Souvenir Shopping Tips
Buy small and locally handmade items, if possible directly from the artisan
Buy something useful be it a vase, jewelry or pouch, rather than figurines and statues that just gather dust
Research what the local specialty is and try to buy that
Don’t wait till the end of the trip to buy the souvenirs, collect them along the way
Make a scrapbook from the photos, tickets, maps and other small items
Stay Away From Touristy Souvenir Shops
A collection of refrigerator magnets may show off where we have been, but if our only memories of getting them are the tacky shops, their value as souvenirs is negligible. A souvenirs can be anything – from coins and currency, coffee cups, art prints to little piece of jewelry, as long as those objects have a meaning, trigger a memory and remind you of your travel story.
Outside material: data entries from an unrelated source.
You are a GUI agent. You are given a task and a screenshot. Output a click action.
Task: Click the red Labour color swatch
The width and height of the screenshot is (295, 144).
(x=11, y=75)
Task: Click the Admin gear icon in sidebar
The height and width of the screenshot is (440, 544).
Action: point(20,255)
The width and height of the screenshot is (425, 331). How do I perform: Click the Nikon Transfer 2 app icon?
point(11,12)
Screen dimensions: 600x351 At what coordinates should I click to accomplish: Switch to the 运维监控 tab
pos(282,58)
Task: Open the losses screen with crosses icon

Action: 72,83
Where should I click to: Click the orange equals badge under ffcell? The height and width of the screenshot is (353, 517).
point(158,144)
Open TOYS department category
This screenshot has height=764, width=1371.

If you are bitten by the wanderlust bug like us and are either travelling, planning a travel or looking back fondly on your travels – then your souvenirs should be good. After all travelling is not about the stamps on your passport or the curios you collect but the memories you make along the way. Does your souvenir spark your memory? Great! If not, throw it away…. you deserve better souvenirs!
What Souvenirs do you collect from your travels that sparks your memory?